Copy each of the rows below word for word, keeping their order.
=== RECORD EXTRACTS ===
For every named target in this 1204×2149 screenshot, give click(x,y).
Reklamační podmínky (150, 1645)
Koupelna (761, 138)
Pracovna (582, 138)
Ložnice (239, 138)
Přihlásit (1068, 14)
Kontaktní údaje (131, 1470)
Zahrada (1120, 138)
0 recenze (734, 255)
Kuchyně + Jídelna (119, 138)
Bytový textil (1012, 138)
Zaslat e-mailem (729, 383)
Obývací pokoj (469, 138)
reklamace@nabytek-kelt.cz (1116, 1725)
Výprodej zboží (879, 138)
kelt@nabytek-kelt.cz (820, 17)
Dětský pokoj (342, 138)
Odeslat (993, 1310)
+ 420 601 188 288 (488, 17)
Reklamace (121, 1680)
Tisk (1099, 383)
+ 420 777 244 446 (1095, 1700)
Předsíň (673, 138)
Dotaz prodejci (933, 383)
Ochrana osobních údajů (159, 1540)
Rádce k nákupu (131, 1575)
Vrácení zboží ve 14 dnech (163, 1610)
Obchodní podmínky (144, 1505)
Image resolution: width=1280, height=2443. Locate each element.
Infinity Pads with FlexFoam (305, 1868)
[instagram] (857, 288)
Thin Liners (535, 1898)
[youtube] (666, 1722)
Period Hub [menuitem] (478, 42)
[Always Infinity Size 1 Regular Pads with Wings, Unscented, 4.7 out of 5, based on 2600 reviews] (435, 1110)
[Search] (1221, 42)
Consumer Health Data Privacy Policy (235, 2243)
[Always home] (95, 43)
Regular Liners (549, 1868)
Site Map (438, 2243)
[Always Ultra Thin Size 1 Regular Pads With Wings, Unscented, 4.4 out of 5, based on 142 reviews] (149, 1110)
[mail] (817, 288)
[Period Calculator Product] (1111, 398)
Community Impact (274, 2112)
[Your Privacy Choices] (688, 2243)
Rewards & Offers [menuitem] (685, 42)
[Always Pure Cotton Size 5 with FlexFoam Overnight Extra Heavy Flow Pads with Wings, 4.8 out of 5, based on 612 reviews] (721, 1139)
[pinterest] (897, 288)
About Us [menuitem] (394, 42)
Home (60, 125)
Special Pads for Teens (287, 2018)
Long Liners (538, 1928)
===
SOLUTION BELOW =
For every named target in this 1204×2149 screenshot, give click(x,y).
Reklamační podmínky (150, 1645)
Koupelna (761, 138)
Pracovna (582, 138)
Ložnice (239, 138)
Přihlásit (1068, 14)
Kontaktní údaje (131, 1470)
Zahrada (1120, 138)
0 recenze (734, 255)
Kuchyně + Jídelna (119, 138)
Bytový textil (1012, 138)
Zaslat e-mailem (729, 383)
Obývací pokoj (469, 138)
reklamace@nabytek-kelt.cz (1116, 1725)
Výprodej zboží (879, 138)
kelt@nabytek-kelt.cz (820, 17)
Dětský pokoj (342, 138)
Odeslat (993, 1310)
+ 420 601 188 288 (488, 17)
Reklamace (121, 1680)
Tisk (1099, 383)
+ 420 777 244 446 (1095, 1700)
Předsíň (673, 138)
Dotaz prodejci (933, 383)
Ochrana osobních údajů (159, 1540)
Rádce k nákupu (131, 1575)
Vrácení zboží ve 14 dnech (163, 1610)
Obchodní podmínky (144, 1505)
Image resolution: width=1280, height=2443. Locate each element.
Infinity Pads with FlexFoam (305, 1868)
[instagram] (857, 288)
Thin Liners (535, 1898)
[youtube] (666, 1722)
Period Hub [menuitem] (478, 42)
[Always Infinity Size 1 Regular Pads with Wings, Unscented, 4.7 out of 5, based on 2600 reviews] (435, 1110)
[Search] (1221, 42)
Consumer Health Data Privacy Policy (235, 2243)
[Always home] (95, 43)
Regular Liners (549, 1868)
Site Map (438, 2243)
[Always Ultra Thin Size 1 Regular Pads With Wings, Unscented, 4.4 out of 5, based on 142 reviews] (149, 1110)
[mail] (817, 288)
[Period Calculator Product] (1111, 398)
Community Impact (274, 2112)
[Your Privacy Choices] (688, 2243)
Rewards & Offers [menuitem] (685, 42)
[Always Pure Cotton Size 5 with FlexFoam Overnight Extra Heavy Flow Pads with Wings, 4.8 out of 5, based on 612 reviews] (721, 1139)
[pinterest] (897, 288)
About Us [menuitem] (394, 42)
Home (60, 125)
Special Pads for Teens (287, 2018)
Long Liners (538, 1928)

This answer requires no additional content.